▶ Work to be completed
The word "computer" occurs in some of the lines below; copy each of those lines.

─── Material supplied ───

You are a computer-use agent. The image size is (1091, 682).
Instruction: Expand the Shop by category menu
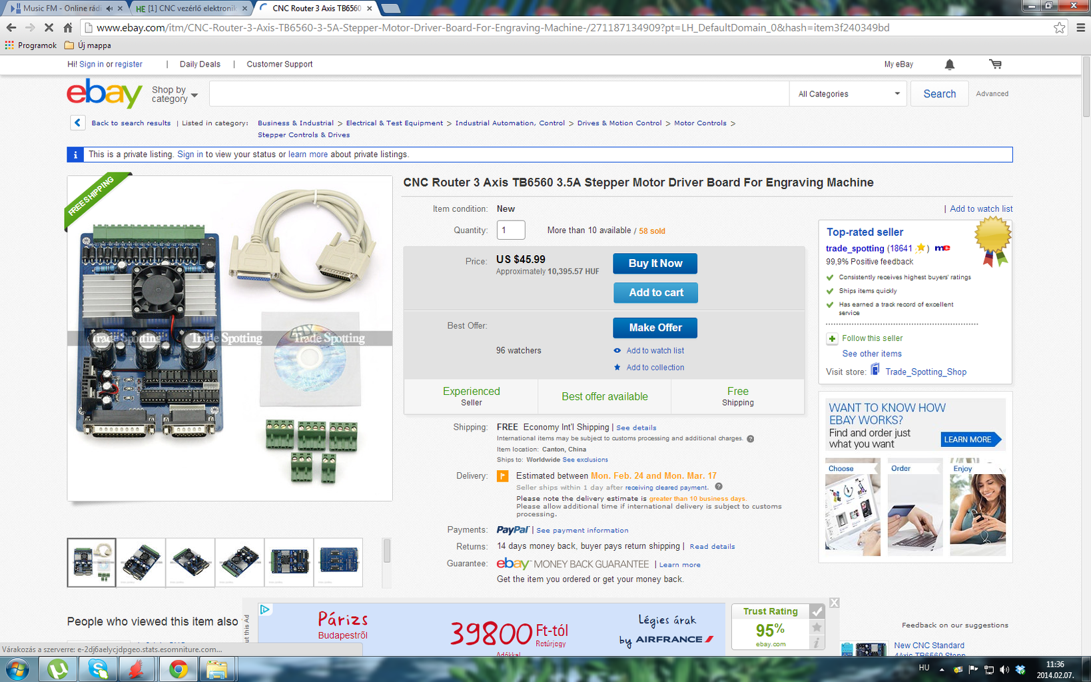pyautogui.click(x=175, y=95)
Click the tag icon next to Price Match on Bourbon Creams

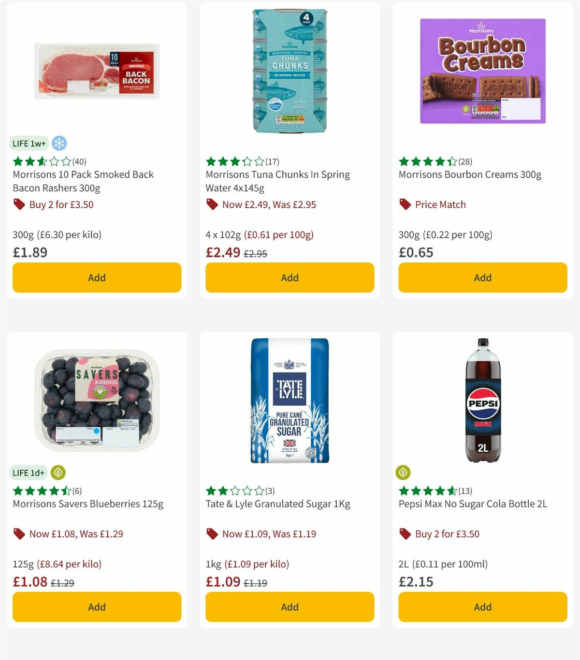(x=404, y=204)
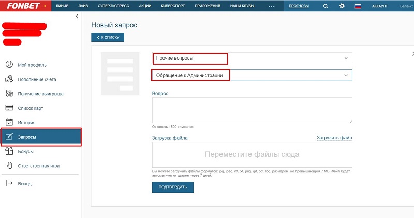414x218 pixels.
Task: Expand the Обращение к Администрации dropdown
Action: (346, 75)
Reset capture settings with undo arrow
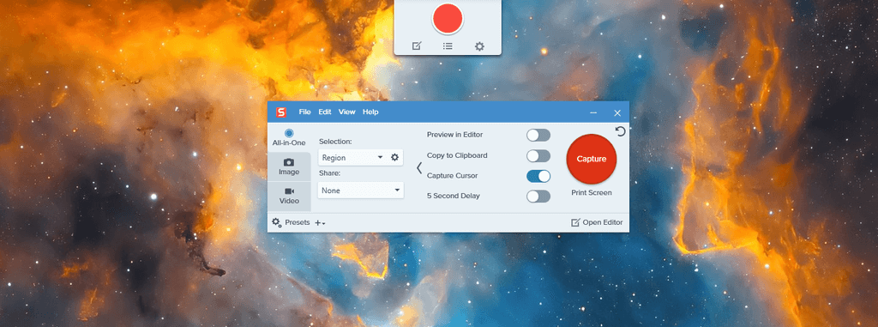Viewport: 878px width, 327px height. coord(620,130)
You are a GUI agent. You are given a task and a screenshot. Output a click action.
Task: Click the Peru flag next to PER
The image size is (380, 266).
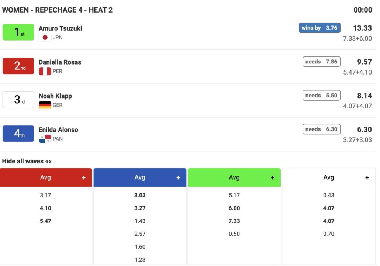[45, 71]
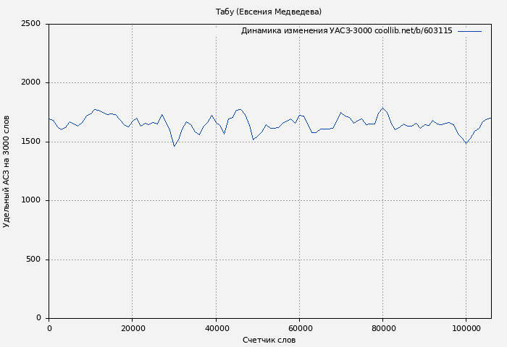Click the 2000 tick label on the y-axis
Image resolution: width=507 pixels, height=347 pixels.
[x=31, y=83]
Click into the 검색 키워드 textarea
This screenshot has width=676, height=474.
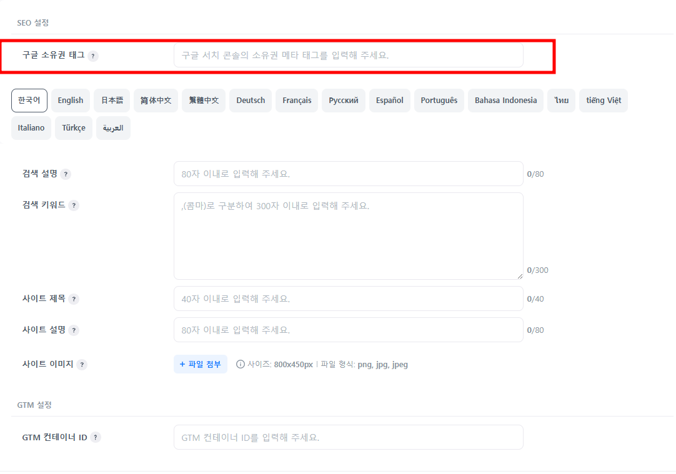(348, 236)
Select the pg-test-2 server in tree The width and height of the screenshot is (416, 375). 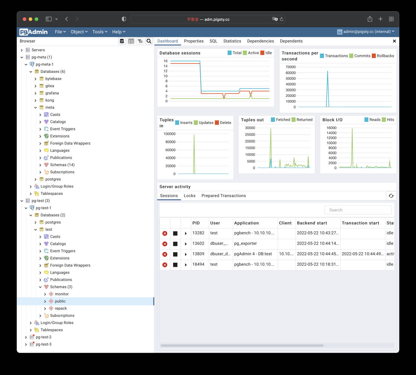coord(44,337)
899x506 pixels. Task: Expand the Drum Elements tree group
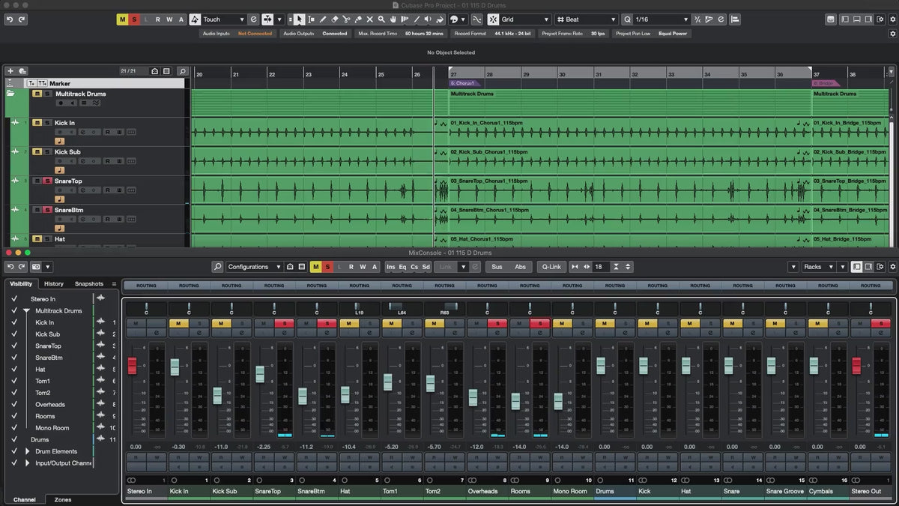click(x=28, y=451)
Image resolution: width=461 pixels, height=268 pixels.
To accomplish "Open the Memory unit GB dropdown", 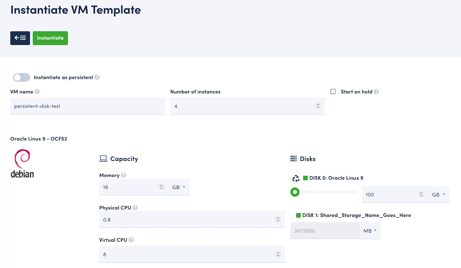I will click(179, 187).
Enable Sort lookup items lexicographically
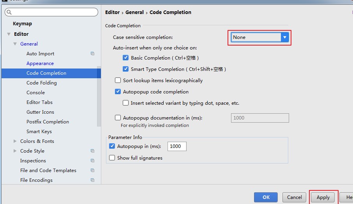This screenshot has height=204, width=353. tap(118, 81)
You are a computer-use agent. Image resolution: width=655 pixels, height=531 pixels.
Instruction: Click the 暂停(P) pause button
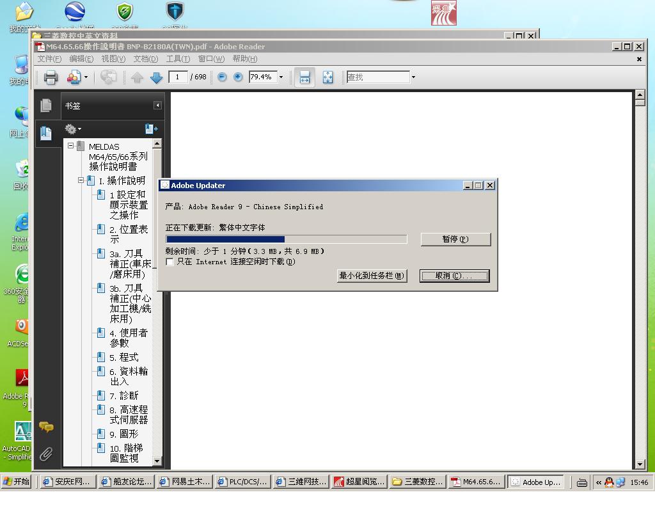click(x=455, y=239)
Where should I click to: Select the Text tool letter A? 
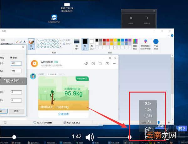click(24, 42)
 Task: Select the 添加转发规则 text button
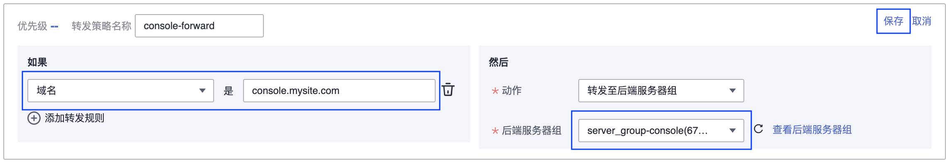point(75,118)
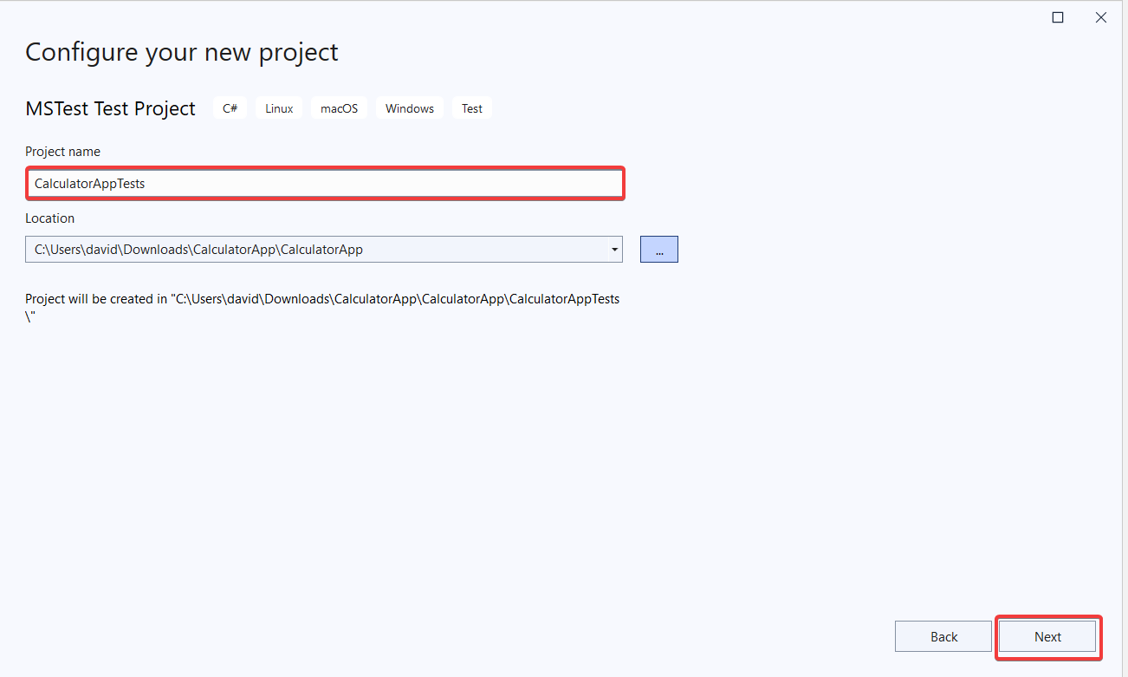Open the Location browse dialog via ellipsis button

pos(658,249)
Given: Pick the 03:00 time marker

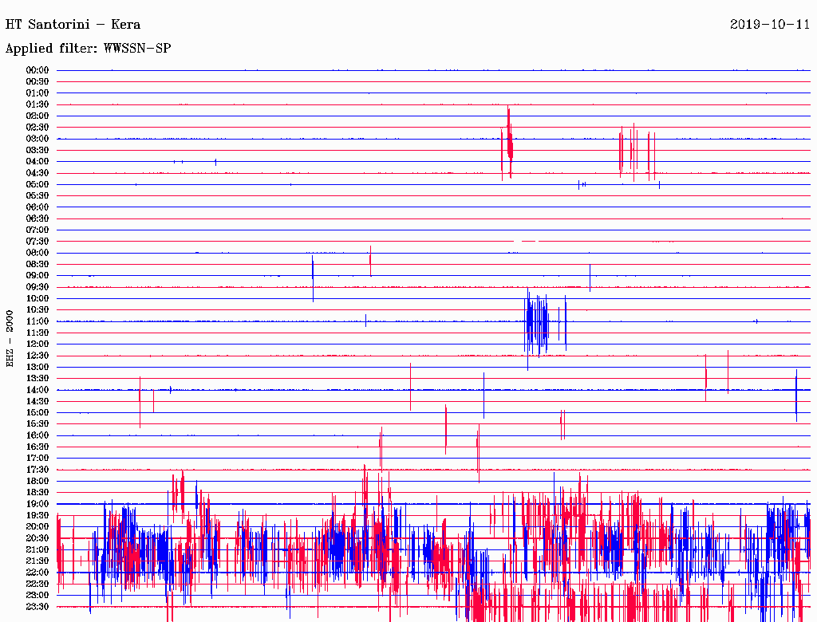Looking at the screenshot, I should [37, 139].
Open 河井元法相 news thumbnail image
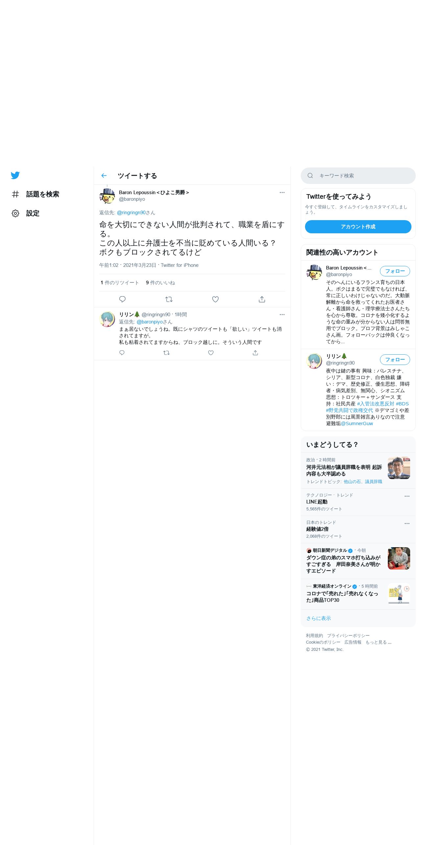The height and width of the screenshot is (845, 422). (399, 468)
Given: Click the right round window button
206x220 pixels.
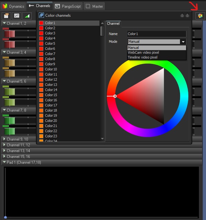Looking at the screenshot, I should pos(187,15).
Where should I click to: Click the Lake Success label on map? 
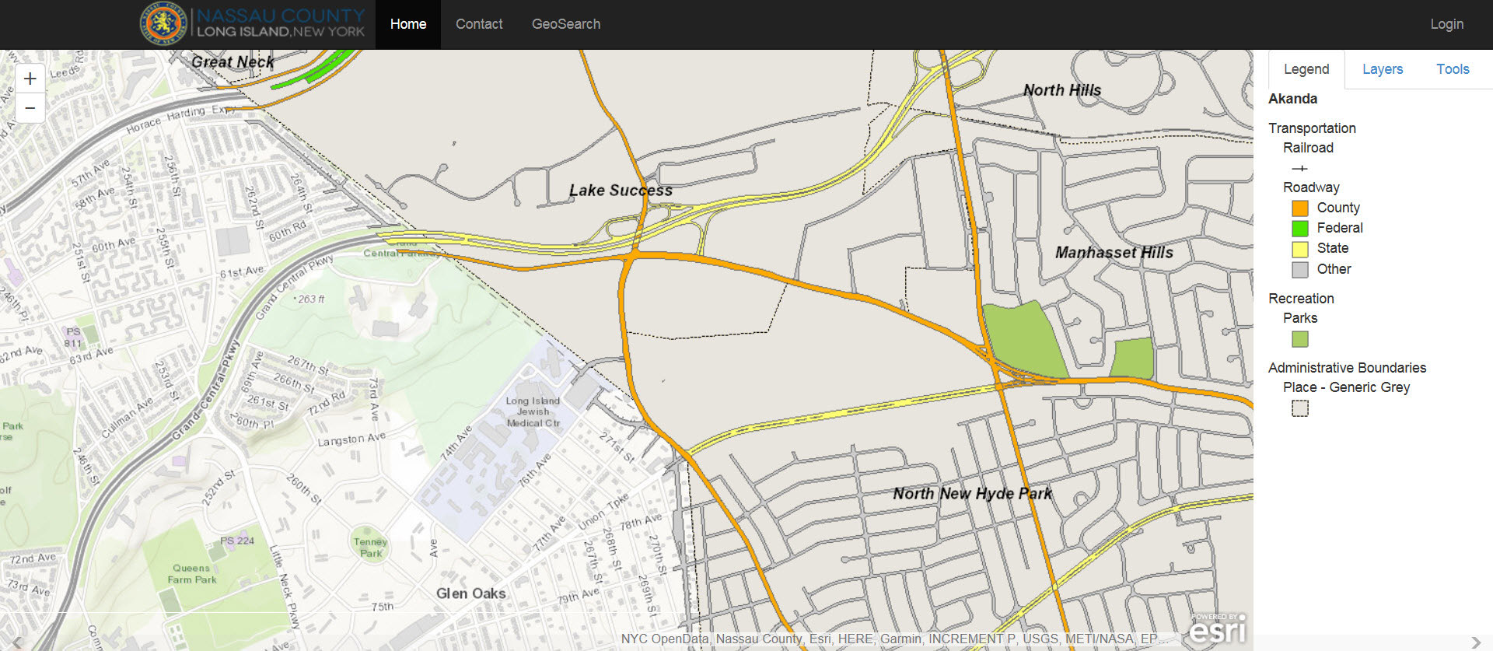(620, 191)
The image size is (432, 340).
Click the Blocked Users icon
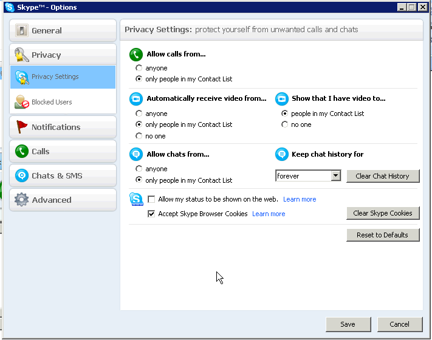[x=22, y=102]
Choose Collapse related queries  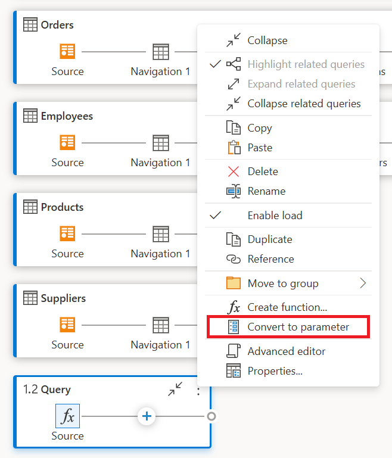pos(304,104)
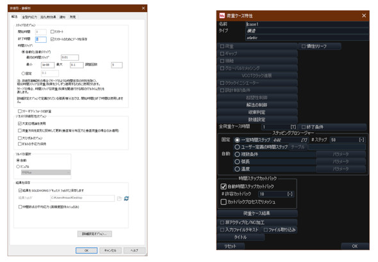Enable the リスタート checkbox
The image size is (378, 262).
click(53, 31)
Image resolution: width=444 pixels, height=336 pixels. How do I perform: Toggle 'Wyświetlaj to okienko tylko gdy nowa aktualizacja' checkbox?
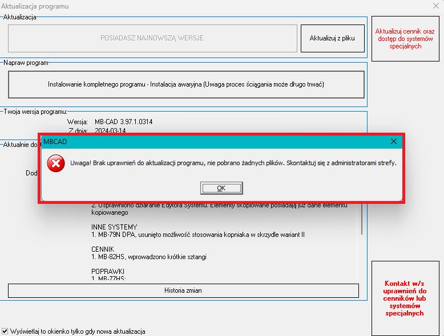tap(6, 331)
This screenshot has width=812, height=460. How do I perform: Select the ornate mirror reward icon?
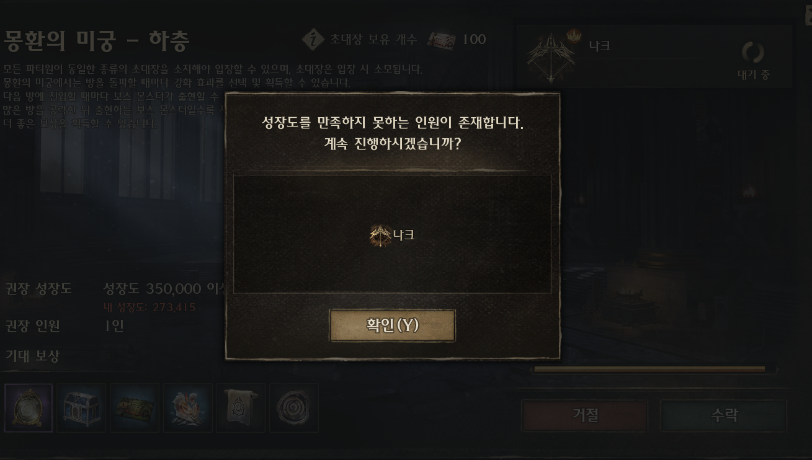pos(29,407)
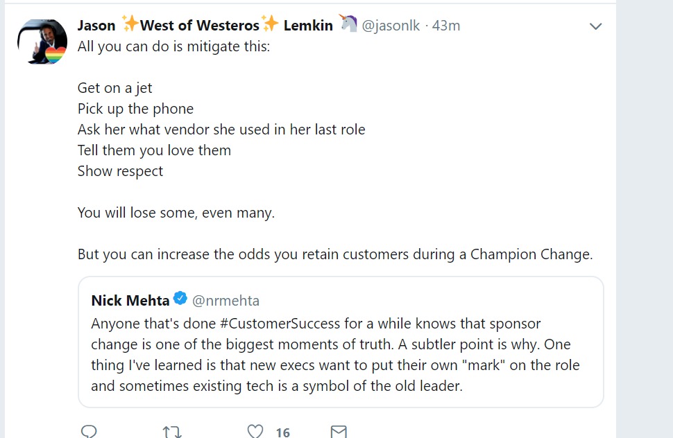Click the envelope direct message icon
This screenshot has width=673, height=438.
[339, 432]
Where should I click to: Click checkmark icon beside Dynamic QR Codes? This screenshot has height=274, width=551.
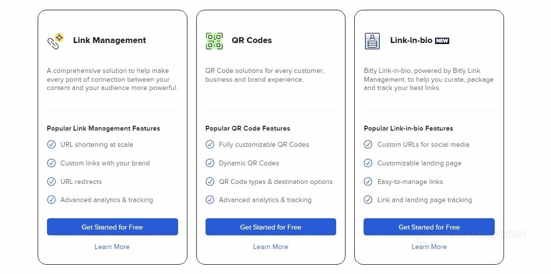point(210,163)
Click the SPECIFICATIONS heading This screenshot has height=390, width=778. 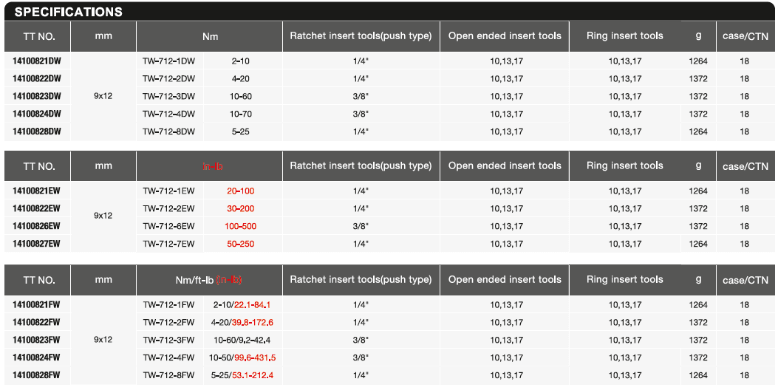(x=69, y=12)
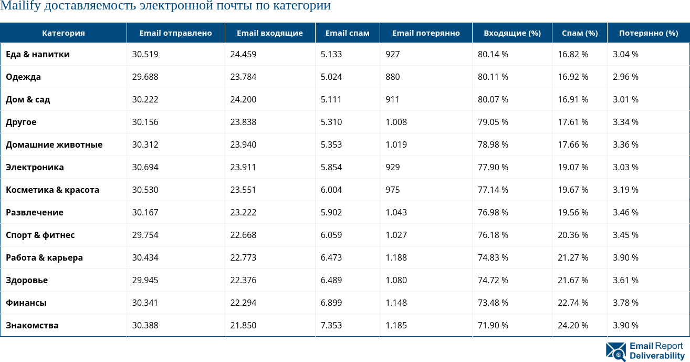Select the Работа & карьера category cell
The width and height of the screenshot is (690, 362).
[x=44, y=257]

───

▶ Output of the task
You are a computer-use agent. The image size is (1091, 682).
You are a computer-use agent. Image resolution: width=655 pixels, height=531 pixels.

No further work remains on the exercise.